Task directions:
Reproduce the listing verbatim, from its first line up to and including the line that contains "Describe the element at coordinates (859, 165)".

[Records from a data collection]
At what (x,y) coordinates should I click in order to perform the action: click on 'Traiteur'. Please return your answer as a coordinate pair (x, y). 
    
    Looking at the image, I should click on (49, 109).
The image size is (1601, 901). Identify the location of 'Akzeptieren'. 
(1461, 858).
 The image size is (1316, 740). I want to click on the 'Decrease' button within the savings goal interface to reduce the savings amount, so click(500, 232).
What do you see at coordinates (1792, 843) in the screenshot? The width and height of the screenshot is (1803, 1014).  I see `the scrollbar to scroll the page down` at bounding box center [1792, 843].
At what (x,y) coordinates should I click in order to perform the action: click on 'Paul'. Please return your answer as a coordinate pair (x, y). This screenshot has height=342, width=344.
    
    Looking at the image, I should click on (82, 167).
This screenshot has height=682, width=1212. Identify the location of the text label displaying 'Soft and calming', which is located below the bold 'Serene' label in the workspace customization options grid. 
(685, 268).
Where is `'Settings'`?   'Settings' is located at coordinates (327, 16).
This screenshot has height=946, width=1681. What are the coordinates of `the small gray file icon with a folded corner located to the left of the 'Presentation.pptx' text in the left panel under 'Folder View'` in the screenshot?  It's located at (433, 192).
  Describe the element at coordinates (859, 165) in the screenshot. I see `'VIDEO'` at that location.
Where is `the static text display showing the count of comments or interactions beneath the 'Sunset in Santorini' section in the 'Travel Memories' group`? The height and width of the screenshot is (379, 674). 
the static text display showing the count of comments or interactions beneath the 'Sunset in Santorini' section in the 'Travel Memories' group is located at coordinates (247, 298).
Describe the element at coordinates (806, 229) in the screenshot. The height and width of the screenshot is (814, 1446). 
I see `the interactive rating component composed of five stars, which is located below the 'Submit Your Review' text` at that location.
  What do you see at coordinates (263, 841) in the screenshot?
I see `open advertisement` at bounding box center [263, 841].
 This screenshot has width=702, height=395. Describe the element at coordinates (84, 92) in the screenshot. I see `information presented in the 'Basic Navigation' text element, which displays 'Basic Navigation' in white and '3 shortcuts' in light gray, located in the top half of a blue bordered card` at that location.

Completed exercise:
At what (x,y) coordinates should I click in order to perform the action: click on 'Traiteur'. Please return your answer as a coordinate pair (x, y). 
    
    Looking at the image, I should click on (49, 109).
The image size is (1601, 901). Identify the location of 'Akzeptieren'. 
(1461, 858).
 The image size is (1316, 740). I want to click on the 'Decrease' button within the savings goal interface to reduce the savings amount, so click(500, 232).
What do you see at coordinates (1792, 843) in the screenshot? The width and height of the screenshot is (1803, 1014).  I see `the scrollbar to scroll the page down` at bounding box center [1792, 843].
At what (x,y) coordinates should I click in order to perform the action: click on 'Paul'. Please return your answer as a coordinate pair (x, y). This screenshot has height=342, width=344.
    
    Looking at the image, I should click on (82, 167).
This screenshot has height=682, width=1212. Identify the location of the text label displaying 'Soft and calming', which is located below the bold 'Serene' label in the workspace customization options grid. 
(685, 268).
Where is `'Settings'`?   'Settings' is located at coordinates (327, 16).
This screenshot has height=946, width=1681. What are the coordinates of `the small gray file icon with a folded corner located to the left of the 'Presentation.pptx' text in the left panel under 'Folder View'` in the screenshot?  It's located at (433, 192).
  Describe the element at coordinates (859, 165) in the screenshot. I see `'VIDEO'` at that location.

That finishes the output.